Example Analysis

Analysis and visualizations of the palmerpenguins dataset

This analysis used the palmerpenguins dataset to explore how species, body mass, and bill dimensions relate. It offers a concise, reproducible example of data wrangling, visualization, and interpretation for the web.

Research question

What are the morphological differences in bill length, depth, and body mass among penguin species, and how do these traits vary across islands?

Intended audience

This page is aimed at students, educators, and data science enthusiasts learning data exploration and visualization in R.

Data source

I used the palmerpenguins dataset hosted by the palmerpenguins project:

  • Data (CSV): https://raw.githubusercontent.com/allisonhorst/palmerpenguins/master/inst/extdata/penguins.csv

Data dictionary

The Data dictionary, containing full variable descriptions can be found here: https://rpubs.com/rich_i/dd_pp

Key variables used in this dataset include:

  • species: species of penguin (Adelie, Chinstrap, Gentoo)
  • island: island name
  • bill_length_mm: bill length (mm)
  • bill_depth_mm: bill depth (mm)
  • flipper_length_mm: flipper length (mm)
  • body_mass_g: body mass (g)
  • sex: sex of the penguin (male/female)
  • year: the year of study (2007, 2008, and 2009)

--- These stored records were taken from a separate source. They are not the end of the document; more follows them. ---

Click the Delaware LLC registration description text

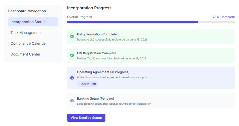point(112,39)
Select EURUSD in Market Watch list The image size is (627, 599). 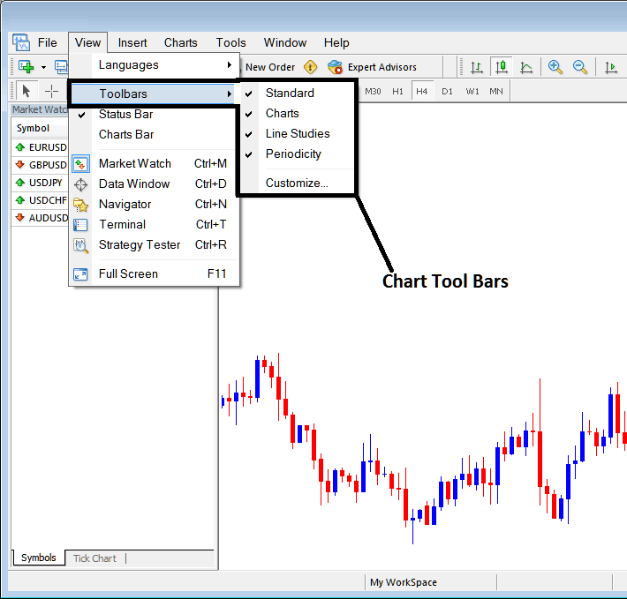(x=47, y=147)
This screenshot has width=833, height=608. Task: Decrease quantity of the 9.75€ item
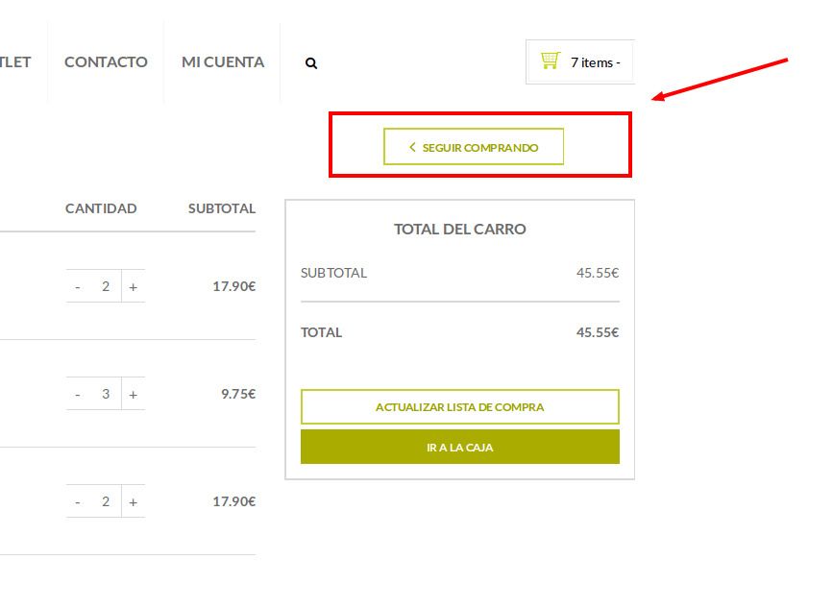78,395
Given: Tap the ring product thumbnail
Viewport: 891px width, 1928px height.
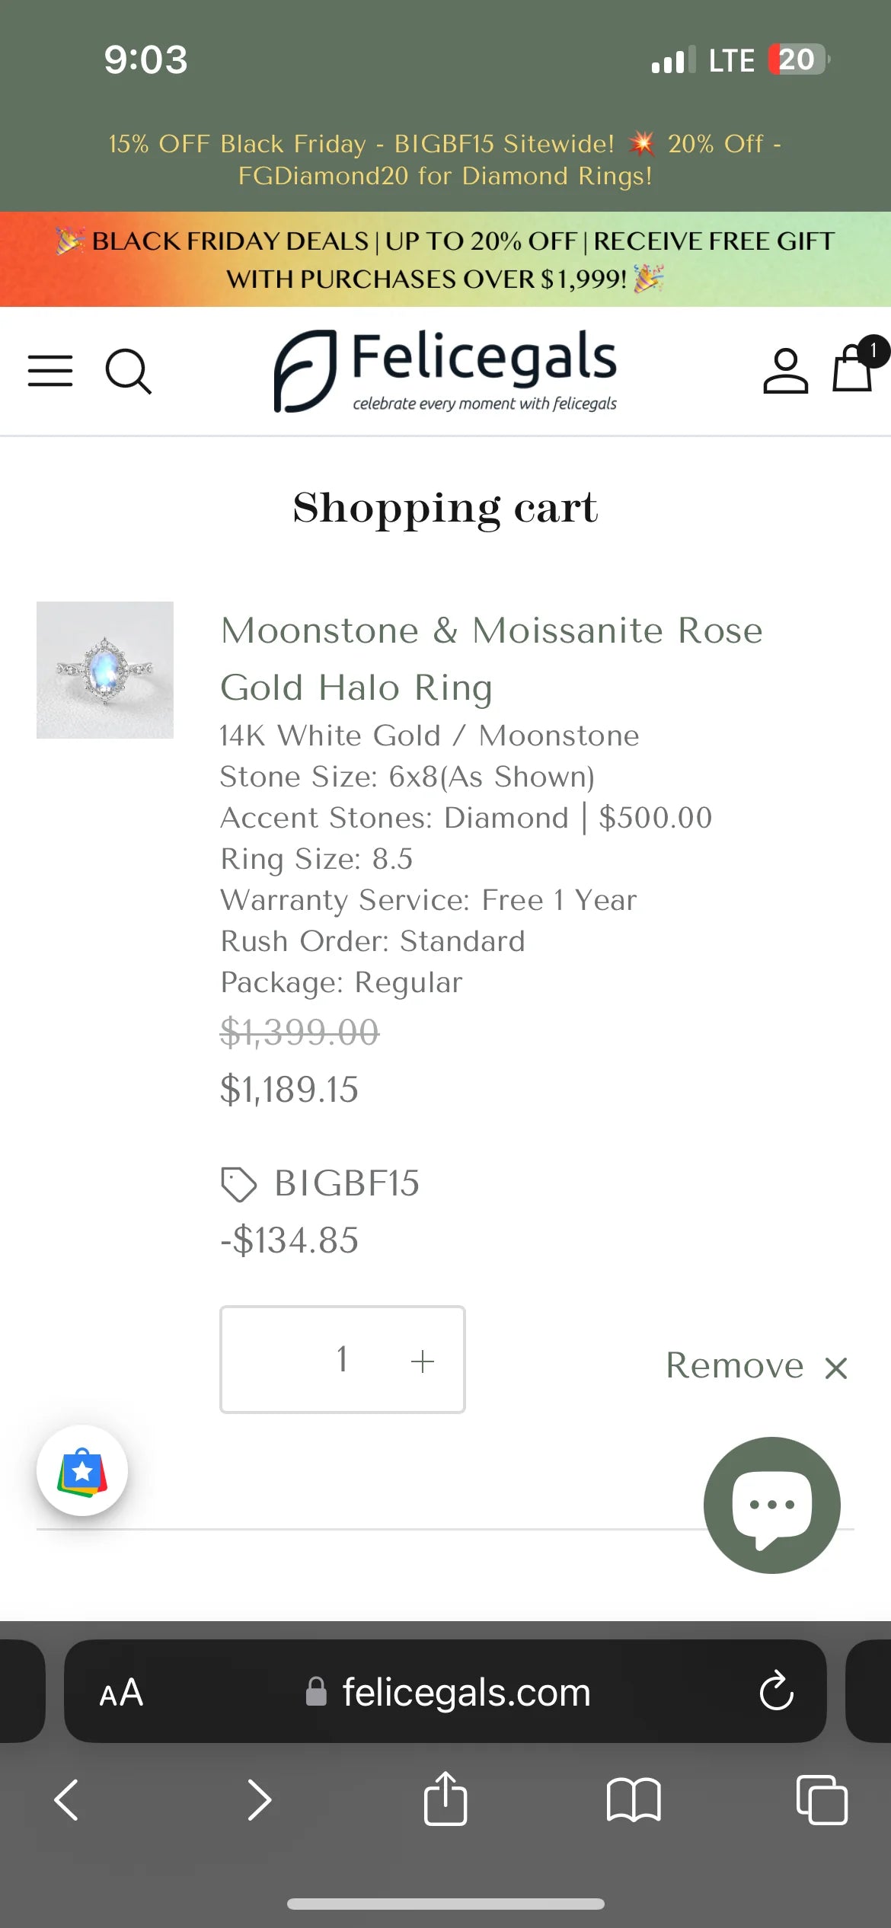Looking at the screenshot, I should [x=105, y=670].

This is a quick reminder about the research question and the data source.

  • Question: morphological differences in species and variance by island.
  • Data: palmerpenguins CSV (linked above).

Data wrangling and inspection

We load the tidyverse (dplyr, tidyr, ggplot2) to clean and reshape the data using functions like filter, select,mutate, arrange, group_by, summarize, and drop_na.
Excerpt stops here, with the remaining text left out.